Bengtz taught at the museum school from 1934 to 1969. During the 1940s he taught all four years of drawing, as well as anatomy and lithography, while Karl Zerbe taught all four years of painting. He founded the Graphics Department in 1939 and became head of the Drawing and Graphic Arts Department in 1941. During World War II he worked as a technical illustrator for the Raytheon Company.

In 1937, he had a solo exhibition of paintings and drawings at the Boston City Club. The art critic for the Boston Globe called him a "versatile genius" and "one of the most promising of the younger group of Boston artists." He continued to work with various media, exhibiting his work at Boston and New York galleries. Today he is best known for his lithographs.

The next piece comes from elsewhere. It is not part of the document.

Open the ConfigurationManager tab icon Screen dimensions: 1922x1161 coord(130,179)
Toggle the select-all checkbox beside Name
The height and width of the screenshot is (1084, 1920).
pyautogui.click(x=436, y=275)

In 1946, he co-founded the Boston Printmakers Association, which is still in operation today. He was a member of the Board of Governors of the Copley Society of Art and a Master of the Masonic lodge in Malden, Massachusetts. From 1957 to 1960 he had a television show on WGBH-TV, "Bengtz on Drawing," in which he demonstrated and lectured on the drawing of the human form. In 1968 he created a stained glass window for St. Olaf's Church, a 13th-century church in his ancestral home of Jomala; the window depicts Christ and St. Olaf, patron saint of Åland.

== Later years ==
After retiring from the museum school, Bengtz worked with the Carl A. Weyerhaeuser's family to plan and launch the Art Complex Museum in Duxbury, Massachusetts. He worked with the architect on the building plan, and became the museum's first director in 1971. He also taught art classes at Boston University.

Bengtz died at his home in Duxbury, on November 10, 1973. His works are included in the permanent collections of the Boston Museum of Fine Arts, the Smithsonian Institution, the Fogg Museum, the Cincinnati Art Museum, and other museums and private collectors. His papers are on file with the Boston Public Library.

The Art Complex Museum named its Bengtz Gallery in his honor, and published a collection of his lithographs in 1978. In 2007, the centennial of his birth was marked in Finland with an exhibition at the Önningebymuseet, and in 2010 the Finnish Government issued a postage stamp featuring a detail from the stained glass window he created for St. Olaf's Church.